Amazon the inspiration for future customer relationships in insurance
Insurers should look to Amazon’s relationship with its customers for inspiration about how they should interact with their customers, according to Jocelyn Getson, head of SMB strategy and innovation at Slice.
Just as Amazon users have a high level of trust in the recommendations it makes, insurance companies can win the trust of their customers by making accurate and useful recommendations, based on analysis of customer data, she said.
Getson was speaking at Intelligent InsurTECH Europe 2019 in London on October 14, in a session called ‘Launch Flexible, On-Demand Insurance For The Gig Economy’.
She said: “Just as people are happy to hand over their DNA to genealogy websites, customers are happy for insurance companies to analyse their data as long as they get something useful back in return.”
Where employees of large corporations have traditionally not had to think much about insurance in the context of their professional lives, the increasing number of freelancers constituting the gig economy is forcing individuals to think about insurance in ways they never have before.
This is in turn forcing insurers to re-examine how they provide insurance to businesses.
“Insurers are increasingly thinking about things in terms of lifestyles. We should be insuring the person, not the product,” said Getson.
This means increasingly integrating insurance into other products, rather than making it a separate transaction. When a person is setting up a new account or buying a ticket, insurance coverage should be built in, with customers given the ability to turn it on or off easily, Gertson said. If an Uber driver picks someone up, the insurance coverage should update to reflect that automatically, she explained.
Getson added: “Companies such as Spotify and Netflix are complex businesses—probably more complicated than insurance. But the user experience is very simple. That is how insurance should be.”

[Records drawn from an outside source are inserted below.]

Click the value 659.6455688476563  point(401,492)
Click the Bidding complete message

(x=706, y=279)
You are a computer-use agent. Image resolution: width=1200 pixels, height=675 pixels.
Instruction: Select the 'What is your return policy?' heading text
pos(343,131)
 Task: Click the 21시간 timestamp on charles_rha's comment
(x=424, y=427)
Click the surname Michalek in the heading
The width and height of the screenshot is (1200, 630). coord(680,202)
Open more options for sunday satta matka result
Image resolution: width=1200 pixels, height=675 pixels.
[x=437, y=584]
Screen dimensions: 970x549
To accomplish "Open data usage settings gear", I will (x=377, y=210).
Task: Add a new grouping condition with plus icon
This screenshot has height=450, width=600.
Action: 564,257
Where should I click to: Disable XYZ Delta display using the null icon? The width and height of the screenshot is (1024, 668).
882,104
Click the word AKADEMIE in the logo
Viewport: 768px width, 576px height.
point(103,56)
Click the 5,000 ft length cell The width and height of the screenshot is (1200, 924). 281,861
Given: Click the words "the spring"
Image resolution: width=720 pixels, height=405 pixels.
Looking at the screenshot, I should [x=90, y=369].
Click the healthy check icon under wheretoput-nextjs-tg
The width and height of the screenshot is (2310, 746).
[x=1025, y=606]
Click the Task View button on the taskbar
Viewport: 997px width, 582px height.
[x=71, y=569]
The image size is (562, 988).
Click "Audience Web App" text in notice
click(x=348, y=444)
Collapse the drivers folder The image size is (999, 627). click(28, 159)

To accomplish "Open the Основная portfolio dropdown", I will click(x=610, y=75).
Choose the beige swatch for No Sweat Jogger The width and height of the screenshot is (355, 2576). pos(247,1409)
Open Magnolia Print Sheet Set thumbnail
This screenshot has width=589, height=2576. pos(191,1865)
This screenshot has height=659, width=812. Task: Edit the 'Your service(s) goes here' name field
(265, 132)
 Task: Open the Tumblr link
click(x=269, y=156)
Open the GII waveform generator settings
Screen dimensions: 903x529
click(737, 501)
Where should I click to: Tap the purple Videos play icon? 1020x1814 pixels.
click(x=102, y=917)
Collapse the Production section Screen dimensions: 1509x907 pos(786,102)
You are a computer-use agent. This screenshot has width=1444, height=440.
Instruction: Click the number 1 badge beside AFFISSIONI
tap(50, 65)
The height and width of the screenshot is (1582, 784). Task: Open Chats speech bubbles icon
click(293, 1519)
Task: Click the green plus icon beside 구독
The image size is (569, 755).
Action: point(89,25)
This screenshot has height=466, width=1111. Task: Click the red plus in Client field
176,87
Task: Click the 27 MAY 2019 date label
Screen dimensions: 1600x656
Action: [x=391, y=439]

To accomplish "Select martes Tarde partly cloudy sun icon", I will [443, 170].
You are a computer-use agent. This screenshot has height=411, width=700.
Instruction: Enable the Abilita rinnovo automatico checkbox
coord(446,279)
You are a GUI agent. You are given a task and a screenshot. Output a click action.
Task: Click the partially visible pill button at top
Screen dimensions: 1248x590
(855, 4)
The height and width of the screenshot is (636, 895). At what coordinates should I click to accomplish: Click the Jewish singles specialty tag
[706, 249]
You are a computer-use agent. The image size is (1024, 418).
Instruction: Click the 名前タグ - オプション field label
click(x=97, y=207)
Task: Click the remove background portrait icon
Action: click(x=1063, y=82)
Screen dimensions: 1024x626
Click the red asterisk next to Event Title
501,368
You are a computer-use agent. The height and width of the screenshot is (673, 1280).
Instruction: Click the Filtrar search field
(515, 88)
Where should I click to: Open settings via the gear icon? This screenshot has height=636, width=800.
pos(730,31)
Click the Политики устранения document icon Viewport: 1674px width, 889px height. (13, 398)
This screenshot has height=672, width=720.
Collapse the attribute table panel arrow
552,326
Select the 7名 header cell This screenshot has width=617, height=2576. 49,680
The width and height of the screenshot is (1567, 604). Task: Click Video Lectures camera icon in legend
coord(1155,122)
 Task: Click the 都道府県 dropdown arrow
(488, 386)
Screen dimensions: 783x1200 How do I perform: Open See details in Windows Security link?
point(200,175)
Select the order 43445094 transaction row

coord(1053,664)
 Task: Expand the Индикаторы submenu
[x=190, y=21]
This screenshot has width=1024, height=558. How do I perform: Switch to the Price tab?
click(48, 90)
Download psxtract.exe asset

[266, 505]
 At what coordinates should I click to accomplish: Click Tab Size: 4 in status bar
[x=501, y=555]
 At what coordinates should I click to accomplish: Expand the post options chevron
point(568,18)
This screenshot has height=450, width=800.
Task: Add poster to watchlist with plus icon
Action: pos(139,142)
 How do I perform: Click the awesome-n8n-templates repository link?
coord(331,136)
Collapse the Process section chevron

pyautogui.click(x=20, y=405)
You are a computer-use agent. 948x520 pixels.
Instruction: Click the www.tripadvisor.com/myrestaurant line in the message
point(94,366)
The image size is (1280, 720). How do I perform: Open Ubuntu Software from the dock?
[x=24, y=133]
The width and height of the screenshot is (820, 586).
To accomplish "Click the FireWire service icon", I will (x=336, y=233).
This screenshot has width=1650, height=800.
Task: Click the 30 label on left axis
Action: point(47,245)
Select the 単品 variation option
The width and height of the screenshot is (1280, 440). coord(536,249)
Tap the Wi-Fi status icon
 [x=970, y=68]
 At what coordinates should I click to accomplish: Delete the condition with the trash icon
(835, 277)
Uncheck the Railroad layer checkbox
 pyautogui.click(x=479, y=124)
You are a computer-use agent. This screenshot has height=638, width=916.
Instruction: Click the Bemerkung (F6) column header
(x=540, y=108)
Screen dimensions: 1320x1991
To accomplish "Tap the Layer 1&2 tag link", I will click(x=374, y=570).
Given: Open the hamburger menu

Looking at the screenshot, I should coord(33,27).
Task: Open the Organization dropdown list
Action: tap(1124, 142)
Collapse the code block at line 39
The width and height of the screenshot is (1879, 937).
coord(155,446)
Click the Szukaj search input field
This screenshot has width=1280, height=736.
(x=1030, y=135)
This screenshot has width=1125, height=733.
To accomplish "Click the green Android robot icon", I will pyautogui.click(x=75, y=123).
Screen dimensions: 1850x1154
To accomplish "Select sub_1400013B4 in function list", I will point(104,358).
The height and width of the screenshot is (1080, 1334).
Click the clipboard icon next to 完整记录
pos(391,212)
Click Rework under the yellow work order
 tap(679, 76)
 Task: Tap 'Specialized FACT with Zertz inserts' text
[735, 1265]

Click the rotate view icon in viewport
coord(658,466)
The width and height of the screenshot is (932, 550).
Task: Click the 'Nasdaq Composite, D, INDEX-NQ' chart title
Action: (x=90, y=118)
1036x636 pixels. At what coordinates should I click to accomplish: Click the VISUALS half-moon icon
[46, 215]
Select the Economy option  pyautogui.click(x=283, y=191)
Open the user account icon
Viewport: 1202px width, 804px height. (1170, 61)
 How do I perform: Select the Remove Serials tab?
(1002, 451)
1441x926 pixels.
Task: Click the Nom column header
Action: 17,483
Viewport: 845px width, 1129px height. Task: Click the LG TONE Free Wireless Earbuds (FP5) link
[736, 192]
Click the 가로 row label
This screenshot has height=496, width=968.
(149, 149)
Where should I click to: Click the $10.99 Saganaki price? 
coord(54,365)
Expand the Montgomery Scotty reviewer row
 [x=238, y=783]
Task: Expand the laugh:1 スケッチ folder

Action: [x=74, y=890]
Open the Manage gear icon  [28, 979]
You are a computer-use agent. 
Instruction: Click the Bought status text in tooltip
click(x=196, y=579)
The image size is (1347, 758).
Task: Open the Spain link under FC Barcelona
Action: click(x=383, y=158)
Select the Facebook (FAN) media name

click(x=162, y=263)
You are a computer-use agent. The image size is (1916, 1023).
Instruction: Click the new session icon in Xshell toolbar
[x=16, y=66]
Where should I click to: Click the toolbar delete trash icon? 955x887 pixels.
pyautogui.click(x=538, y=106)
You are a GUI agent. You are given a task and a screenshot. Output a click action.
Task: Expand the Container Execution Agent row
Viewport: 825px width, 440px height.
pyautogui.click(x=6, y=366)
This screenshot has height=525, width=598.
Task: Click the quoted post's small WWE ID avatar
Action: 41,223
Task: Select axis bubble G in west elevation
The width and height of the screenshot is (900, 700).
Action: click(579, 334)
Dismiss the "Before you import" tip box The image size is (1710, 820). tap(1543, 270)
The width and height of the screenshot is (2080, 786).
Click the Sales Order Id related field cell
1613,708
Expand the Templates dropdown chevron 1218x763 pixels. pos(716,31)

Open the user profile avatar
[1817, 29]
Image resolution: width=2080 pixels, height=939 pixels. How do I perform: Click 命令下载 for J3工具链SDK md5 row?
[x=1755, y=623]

The gig economy is a growing proportion of the employment market that includes freelancers as well as businesses built around asset-sharing, such as Uber and Airbnb. According to Getson, 41 million Americans are either currently employed within the gig economy, or have been in the past—around 48 percent of all American workers.
Gig economy workers can be there for many reasons, including to supplement their incomes, increase their working autonomy or increase their flexibility—either in terms of when and how they work, or in terms of allowing them to branch into new areas they might not otherwise have the opportunity to try.
“These are often wealthy people: the average income for a gig economy worker is $68,300,” she said. More than eight out of 10 people in the gig economy are there by choice, and 70 percent of them plan to remain in the gig economy.
“The gig economy is not a niche part of the market, it is mainstream,” said Getson.